I’m starting to think that October 23 might be my favourite day in the book. Why? Because I, as notCarruthers, get to abandon notDavies, the tiny boat and the foggy Frisians for a day, and, instead, travel to Amsterdam for one glorious night in a luxury hotel.
The book stipulates that the hotel needs to be hard by the Amstel River, and offer a ‘perfect’ bed with ‘glorious redundancies’. It also needs to be within strolling distance of the Jewish Quarter, where Carruthers will pick up his ‘German sea-dog’ disguise for the coming days.

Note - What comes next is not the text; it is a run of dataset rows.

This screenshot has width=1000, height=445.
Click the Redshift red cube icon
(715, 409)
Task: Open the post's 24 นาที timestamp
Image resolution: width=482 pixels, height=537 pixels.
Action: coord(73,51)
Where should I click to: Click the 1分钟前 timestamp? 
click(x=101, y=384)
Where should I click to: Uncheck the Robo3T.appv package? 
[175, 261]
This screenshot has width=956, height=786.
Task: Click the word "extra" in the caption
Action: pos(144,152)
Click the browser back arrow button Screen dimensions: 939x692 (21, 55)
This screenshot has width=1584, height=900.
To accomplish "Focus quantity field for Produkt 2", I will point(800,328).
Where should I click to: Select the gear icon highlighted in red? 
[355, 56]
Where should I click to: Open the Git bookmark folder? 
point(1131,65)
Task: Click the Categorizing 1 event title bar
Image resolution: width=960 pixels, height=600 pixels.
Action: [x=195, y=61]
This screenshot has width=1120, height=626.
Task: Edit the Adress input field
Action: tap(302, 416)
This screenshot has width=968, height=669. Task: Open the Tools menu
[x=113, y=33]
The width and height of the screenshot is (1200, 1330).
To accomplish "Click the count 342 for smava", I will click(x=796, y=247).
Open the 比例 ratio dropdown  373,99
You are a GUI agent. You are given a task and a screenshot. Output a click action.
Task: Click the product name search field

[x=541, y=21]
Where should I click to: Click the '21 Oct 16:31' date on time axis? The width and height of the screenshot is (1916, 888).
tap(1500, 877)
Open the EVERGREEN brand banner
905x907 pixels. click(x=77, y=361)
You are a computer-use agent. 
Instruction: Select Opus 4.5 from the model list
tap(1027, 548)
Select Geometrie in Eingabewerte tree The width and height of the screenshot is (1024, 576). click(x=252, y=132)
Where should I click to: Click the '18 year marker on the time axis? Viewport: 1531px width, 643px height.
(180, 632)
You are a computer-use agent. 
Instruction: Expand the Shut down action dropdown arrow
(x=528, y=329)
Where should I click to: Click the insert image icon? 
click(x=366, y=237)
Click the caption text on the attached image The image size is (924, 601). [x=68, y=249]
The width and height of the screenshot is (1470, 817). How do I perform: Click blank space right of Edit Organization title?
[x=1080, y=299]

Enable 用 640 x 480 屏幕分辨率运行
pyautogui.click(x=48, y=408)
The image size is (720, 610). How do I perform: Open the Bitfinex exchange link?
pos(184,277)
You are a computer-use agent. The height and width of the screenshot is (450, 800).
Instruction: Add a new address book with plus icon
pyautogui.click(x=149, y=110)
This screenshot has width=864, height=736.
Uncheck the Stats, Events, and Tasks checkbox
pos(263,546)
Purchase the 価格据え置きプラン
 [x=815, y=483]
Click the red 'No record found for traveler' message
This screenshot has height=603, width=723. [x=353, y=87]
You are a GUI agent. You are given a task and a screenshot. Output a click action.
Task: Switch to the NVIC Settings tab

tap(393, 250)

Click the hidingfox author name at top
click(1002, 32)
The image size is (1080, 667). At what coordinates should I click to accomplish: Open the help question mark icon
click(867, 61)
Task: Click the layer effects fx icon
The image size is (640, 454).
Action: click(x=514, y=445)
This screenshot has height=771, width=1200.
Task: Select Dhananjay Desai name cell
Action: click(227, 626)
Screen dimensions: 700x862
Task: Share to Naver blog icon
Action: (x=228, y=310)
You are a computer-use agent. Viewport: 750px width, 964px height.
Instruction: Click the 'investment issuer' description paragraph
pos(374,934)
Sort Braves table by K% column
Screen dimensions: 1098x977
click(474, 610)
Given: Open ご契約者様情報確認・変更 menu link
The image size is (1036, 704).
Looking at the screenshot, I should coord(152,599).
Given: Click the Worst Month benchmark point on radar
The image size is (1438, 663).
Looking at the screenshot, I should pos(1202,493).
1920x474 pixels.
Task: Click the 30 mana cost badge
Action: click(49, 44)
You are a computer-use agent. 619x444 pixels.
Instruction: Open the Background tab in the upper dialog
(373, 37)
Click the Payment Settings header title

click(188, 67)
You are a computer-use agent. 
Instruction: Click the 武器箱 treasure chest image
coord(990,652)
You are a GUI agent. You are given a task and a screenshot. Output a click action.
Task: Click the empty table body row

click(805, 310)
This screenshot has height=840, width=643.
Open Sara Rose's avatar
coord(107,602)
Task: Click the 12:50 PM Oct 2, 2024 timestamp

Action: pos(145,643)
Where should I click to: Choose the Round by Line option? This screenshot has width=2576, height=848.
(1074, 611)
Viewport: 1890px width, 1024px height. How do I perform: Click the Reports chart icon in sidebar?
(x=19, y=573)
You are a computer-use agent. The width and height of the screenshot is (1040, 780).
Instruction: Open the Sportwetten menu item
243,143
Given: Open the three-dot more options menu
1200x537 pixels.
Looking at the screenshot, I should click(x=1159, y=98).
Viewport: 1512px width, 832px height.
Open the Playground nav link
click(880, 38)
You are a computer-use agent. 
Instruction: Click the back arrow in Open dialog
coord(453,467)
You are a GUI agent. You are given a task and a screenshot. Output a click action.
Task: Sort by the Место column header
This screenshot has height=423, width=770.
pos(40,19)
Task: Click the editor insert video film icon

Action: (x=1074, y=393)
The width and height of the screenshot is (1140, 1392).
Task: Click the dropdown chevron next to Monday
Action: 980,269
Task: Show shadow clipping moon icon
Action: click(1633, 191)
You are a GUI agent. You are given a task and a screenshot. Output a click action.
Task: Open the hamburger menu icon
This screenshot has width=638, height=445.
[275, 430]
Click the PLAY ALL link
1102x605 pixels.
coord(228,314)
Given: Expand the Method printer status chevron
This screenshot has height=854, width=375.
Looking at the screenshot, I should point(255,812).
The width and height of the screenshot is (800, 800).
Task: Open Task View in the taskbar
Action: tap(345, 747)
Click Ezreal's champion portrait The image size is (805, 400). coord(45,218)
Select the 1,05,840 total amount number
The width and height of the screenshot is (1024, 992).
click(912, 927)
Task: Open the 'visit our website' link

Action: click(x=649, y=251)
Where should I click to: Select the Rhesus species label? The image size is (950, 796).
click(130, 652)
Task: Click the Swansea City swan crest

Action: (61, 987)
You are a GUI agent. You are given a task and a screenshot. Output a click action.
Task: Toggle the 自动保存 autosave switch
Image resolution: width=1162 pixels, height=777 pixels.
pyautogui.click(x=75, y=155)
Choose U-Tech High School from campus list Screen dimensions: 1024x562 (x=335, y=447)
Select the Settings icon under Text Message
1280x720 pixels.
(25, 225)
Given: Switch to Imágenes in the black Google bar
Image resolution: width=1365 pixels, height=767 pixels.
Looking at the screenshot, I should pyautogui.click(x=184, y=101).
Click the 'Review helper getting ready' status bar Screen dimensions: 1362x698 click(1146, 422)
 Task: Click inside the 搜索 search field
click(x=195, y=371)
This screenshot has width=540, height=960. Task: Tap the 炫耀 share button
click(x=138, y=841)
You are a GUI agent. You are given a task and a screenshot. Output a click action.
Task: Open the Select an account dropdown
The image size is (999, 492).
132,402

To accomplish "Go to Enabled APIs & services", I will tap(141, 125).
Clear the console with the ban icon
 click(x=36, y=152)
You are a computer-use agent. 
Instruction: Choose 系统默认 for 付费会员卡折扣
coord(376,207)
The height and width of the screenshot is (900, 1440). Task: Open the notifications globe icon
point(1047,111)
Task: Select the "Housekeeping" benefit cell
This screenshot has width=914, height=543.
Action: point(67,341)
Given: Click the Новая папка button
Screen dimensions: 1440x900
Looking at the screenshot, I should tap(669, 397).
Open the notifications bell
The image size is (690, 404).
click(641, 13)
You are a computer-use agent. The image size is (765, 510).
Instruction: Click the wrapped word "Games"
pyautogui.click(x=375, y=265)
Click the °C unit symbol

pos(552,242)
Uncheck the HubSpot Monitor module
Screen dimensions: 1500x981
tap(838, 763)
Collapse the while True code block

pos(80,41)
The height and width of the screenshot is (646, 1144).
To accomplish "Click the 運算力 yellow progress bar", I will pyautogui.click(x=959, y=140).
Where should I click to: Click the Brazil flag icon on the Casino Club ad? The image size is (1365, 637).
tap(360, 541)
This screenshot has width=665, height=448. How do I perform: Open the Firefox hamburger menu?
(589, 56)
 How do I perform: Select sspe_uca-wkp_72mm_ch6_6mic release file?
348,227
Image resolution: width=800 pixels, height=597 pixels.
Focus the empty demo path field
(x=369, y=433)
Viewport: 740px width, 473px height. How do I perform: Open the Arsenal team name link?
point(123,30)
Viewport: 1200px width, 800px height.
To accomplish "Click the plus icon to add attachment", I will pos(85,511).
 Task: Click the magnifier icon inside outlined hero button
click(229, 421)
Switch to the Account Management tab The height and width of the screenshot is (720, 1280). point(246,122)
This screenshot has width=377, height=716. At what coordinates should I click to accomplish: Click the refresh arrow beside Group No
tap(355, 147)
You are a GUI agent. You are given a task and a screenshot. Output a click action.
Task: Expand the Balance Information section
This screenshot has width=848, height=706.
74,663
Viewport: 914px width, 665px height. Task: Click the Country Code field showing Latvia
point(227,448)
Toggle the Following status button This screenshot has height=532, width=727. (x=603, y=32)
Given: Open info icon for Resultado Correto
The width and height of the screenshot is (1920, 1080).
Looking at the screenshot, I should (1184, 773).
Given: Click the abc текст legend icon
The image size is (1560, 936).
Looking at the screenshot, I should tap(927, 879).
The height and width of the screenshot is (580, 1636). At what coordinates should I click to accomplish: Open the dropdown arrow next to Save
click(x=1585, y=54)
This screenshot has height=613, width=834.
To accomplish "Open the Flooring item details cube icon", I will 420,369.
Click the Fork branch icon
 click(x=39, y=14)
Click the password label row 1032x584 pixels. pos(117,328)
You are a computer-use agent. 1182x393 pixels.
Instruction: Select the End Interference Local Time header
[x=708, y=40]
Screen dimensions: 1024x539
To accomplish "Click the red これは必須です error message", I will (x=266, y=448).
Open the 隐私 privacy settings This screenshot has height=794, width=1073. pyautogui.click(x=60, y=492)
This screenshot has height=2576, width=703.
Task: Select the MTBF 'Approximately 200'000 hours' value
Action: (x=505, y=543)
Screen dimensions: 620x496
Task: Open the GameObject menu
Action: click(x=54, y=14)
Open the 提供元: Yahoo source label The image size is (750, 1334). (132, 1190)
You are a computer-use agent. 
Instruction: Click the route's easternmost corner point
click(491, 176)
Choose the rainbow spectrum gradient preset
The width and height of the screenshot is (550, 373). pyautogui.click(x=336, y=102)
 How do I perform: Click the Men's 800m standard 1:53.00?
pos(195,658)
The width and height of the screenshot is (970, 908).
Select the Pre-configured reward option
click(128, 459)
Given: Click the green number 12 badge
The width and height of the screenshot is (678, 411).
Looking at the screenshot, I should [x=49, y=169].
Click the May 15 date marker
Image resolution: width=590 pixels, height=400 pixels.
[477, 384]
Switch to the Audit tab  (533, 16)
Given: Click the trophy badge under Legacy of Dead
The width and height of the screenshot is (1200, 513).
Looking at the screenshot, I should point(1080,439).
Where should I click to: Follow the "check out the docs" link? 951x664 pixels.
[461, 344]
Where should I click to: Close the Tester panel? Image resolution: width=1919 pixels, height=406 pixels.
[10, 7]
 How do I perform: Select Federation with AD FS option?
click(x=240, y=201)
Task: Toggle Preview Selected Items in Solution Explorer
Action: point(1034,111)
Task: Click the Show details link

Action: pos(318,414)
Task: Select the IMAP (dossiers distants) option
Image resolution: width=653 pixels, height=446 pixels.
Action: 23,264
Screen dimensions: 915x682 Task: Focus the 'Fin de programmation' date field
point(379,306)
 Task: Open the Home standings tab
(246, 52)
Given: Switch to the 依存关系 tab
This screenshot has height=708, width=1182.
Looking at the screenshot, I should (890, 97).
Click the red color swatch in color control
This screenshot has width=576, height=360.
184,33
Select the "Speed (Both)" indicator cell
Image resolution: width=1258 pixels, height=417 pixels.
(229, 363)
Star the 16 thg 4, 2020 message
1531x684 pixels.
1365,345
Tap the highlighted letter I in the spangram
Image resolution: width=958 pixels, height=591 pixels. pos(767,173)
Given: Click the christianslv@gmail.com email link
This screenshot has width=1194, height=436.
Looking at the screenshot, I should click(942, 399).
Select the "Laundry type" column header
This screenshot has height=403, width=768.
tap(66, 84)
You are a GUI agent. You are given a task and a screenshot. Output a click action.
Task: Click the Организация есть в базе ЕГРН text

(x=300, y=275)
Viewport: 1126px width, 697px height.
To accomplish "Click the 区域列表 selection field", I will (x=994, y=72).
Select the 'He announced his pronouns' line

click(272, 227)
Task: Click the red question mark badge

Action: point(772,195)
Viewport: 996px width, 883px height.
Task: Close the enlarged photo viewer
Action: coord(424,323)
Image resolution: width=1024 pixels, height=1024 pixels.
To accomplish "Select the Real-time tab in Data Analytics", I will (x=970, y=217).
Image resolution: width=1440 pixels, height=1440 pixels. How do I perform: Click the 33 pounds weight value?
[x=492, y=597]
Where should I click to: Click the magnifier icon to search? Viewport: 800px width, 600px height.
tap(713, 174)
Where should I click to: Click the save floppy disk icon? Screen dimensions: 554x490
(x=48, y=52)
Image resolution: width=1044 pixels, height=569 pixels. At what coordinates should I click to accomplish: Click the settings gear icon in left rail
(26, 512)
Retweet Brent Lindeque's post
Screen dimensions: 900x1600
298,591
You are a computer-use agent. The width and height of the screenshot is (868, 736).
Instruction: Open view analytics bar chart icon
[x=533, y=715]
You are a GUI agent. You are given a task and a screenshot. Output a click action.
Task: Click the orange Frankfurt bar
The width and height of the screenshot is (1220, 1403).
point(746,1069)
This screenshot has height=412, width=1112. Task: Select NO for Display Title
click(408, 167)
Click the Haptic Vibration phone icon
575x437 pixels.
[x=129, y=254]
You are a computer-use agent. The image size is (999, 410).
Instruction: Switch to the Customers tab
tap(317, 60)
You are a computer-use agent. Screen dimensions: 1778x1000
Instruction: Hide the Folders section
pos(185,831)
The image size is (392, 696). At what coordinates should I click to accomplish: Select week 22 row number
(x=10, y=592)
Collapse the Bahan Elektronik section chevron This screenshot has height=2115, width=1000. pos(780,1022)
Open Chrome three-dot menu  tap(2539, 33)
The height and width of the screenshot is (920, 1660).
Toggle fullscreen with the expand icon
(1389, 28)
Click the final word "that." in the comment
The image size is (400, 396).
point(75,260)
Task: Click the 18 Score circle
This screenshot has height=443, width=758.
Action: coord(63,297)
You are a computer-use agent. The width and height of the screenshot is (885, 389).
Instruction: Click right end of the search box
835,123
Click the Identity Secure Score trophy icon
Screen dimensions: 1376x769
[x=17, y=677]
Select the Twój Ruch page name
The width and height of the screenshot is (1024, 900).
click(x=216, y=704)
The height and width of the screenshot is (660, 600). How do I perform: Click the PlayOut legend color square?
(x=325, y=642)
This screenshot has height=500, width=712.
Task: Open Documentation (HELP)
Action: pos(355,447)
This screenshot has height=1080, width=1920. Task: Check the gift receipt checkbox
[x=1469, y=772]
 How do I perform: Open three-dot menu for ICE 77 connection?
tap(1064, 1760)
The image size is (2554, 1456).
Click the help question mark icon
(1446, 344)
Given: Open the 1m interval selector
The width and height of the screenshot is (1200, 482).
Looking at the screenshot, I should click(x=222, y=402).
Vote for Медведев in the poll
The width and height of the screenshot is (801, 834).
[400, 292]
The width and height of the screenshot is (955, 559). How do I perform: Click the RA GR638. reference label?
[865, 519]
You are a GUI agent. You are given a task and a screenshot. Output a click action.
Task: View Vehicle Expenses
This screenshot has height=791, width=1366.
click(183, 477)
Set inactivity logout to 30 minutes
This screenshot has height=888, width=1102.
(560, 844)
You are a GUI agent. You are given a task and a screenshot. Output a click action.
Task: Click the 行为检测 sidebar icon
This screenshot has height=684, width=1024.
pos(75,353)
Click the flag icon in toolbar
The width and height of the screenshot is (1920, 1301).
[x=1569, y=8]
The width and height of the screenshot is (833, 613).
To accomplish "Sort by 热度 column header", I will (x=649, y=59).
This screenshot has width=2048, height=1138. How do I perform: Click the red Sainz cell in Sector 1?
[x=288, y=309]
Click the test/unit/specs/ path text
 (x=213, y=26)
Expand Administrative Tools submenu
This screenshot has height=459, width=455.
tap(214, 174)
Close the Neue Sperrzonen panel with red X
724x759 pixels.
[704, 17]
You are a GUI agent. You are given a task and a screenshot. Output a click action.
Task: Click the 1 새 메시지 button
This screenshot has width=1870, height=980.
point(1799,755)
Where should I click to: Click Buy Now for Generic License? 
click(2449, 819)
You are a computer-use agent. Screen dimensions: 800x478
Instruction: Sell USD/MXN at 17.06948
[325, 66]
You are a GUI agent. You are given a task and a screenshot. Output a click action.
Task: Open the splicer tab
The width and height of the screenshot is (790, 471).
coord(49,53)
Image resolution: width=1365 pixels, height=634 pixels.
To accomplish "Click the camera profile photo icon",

For me, there’s only one obvious place to stay – and that’s the luxurious Hotel Amstel. It was there in 1898, and I’m happy to say it’s still there now. Carruthers rather tips his hand in terms of his taste for the grander type of hotel, when he telegraphs his boss to say, misleadingly, that he can be contacted at the Hotel du Louvre (Sherlock Holmes’s favourite Parisian hotel btw). In Amsterdam, at the time, there wasn’t anything grander than the Amstel.
One curious quirk of the place is that it’s a hotel that didn’t just offer a huge luxurious bed for the night and a sumptuous dining room. It also gained a worldwide reputation as a centre for ‘physical therapy’. Johan Mezger, the inventor of the ‘Swedish massage’, worked out of the hotel for many years, and all the royal families and nobility of the world flocked there for treatment.
I’m sorry to say that the Jewish Quarter has not survived as well as the hotel. There is still a museum and the Portuguese synagogue, but a lot has disappeared. The reasons? Well, the same ones that have accounted for the devastation of several urban areas along the route of ‘The Riddle of the Sands’. Between 1940 and 1945, through a combination of persecution, execution, starvation and Allied bombing, the Jewish population in Amsterdam was reduced from 80,000 to just 5,000, and most of the buildings had been destroyed.
The Jewish Quarter now is dominated by the tourist-infested flea market of Waterlooplein, so finding a marine slop shop offering a basic sailor disguise is not going to be easy. A Swedish massage, on the other hand, is probably still quite easy to find.
At the end of October 23, Carruthers talks about reading the German newspapers and describes them thus:
‘in hate of a wrong not theirs’, were one and all seething with rancorous Anglophobia.
It took me a while to track down the line in quotation marks, but I take it to be a reference to an Elizabeth Barrett Browning poem called ‘A Court Lady’:
“Each of the heroes around us has fought for his land and line,
But thou hast fought for a stranger, in hate of a wrong not thine.
“Happy are all free peoples, too strong to be dispossess’d:
But blessed are those among nations, who dare to be strong for the rest!”
This rather begs the question as to what fight the Germans were supposedly getting involved in against the English that wasn’t their own.
The most obvious answer is South Africa and the build-up to the Second Boer War. Following the infamous Kruger telegram of 1896, the German press would have been publishing a lot of anti-English articles about goings-on in the Transvaal and its surrounding areas (although by 1898, the Germans may have cooled off a bit, maybe?).
Within a year of Carruthers browsing his journals by the river, Britain would be at war with the Boers, and Childers, the author of ‘The Riddle of the Sands’, would be out there playing his part. All in all, this might be a quiet and luxurious day for Carruthers, but the signs of impending doom – so much a part of the atmosphere of this book – continue to linger on all around him.